WHAT TO PRODUCE |
What follows is a listing; restate every line of it word for word.

EXERCISE MATERIAL |

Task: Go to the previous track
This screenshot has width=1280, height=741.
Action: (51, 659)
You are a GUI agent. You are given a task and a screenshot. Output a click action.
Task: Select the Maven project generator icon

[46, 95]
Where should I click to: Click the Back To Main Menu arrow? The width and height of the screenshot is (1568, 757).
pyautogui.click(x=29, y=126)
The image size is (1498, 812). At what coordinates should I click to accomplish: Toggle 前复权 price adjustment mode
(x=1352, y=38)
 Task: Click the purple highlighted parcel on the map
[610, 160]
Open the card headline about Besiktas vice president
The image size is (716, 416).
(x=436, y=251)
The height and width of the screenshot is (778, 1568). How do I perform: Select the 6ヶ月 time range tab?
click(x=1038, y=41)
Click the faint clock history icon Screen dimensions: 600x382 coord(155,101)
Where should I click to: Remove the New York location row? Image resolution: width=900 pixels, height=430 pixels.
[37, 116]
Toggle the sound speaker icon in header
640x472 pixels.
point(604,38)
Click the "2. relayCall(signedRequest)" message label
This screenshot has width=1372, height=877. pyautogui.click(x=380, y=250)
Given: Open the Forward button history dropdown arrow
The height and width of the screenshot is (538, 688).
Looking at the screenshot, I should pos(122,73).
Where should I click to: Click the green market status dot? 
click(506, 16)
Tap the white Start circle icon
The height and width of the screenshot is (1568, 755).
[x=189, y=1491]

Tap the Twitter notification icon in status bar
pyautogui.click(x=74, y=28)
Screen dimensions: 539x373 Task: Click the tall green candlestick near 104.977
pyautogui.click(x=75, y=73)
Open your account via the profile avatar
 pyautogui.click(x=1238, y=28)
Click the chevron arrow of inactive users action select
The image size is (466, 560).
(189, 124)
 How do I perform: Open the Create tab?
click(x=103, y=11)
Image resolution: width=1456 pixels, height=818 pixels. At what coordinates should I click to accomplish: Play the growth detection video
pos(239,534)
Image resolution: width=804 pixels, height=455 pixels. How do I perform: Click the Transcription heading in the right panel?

ANSWER SECTION |
Task: Go to the previous track
This screenshot has width=1280, height=741.
Action: (51, 659)
You are a GUI agent. You are given a task and a screenshot. Output a click action.
Task: Select the Maven project generator icon

[46, 95]
Where should I click to: Click the Back To Main Menu arrow? The width and height of the screenshot is (1568, 757).
pyautogui.click(x=29, y=126)
The image size is (1498, 812). At what coordinates should I click to accomplish: Toggle 前复权 price adjustment mode
(x=1352, y=38)
 Task: Click the purple highlighted parcel on the map
[610, 160]
Open the card headline about Besiktas vice president
The image size is (716, 416).
(x=436, y=251)
The height and width of the screenshot is (778, 1568). How do I perform: Select the 6ヶ月 time range tab?
click(x=1038, y=41)
Click the faint clock history icon Screen dimensions: 600x382 coord(155,101)
Where should I click to: Remove the New York location row? Image resolution: width=900 pixels, height=430 pixels.
[37, 116]
Toggle the sound speaker icon in header
640x472 pixels.
point(604,38)
Click the "2. relayCall(signedRequest)" message label
This screenshot has width=1372, height=877. pyautogui.click(x=380, y=250)
Given: Open the Forward button history dropdown arrow
The height and width of the screenshot is (538, 688).
Looking at the screenshot, I should pos(122,73).
Where should I click to: Click the green market status dot? 
click(506, 16)
Tap the white Start circle icon
The height and width of the screenshot is (1568, 755).
[x=189, y=1491]

Tap the Twitter notification icon in status bar
pyautogui.click(x=74, y=28)
Screen dimensions: 539x373 Task: Click the tall green candlestick near 104.977
pyautogui.click(x=75, y=73)
Open your account via the profile avatar
 pyautogui.click(x=1238, y=28)
Click the chevron arrow of inactive users action select
The image size is (466, 560).
(189, 124)
 How do I perform: Open the Create tab?
click(x=103, y=11)
Image resolution: width=1456 pixels, height=818 pixels. At what coordinates should I click to accomplish: Play the growth detection video
pos(239,534)
Image resolution: width=804 pixels, height=455 pixels. How do I perform: Click the Transcription heading in the right panel?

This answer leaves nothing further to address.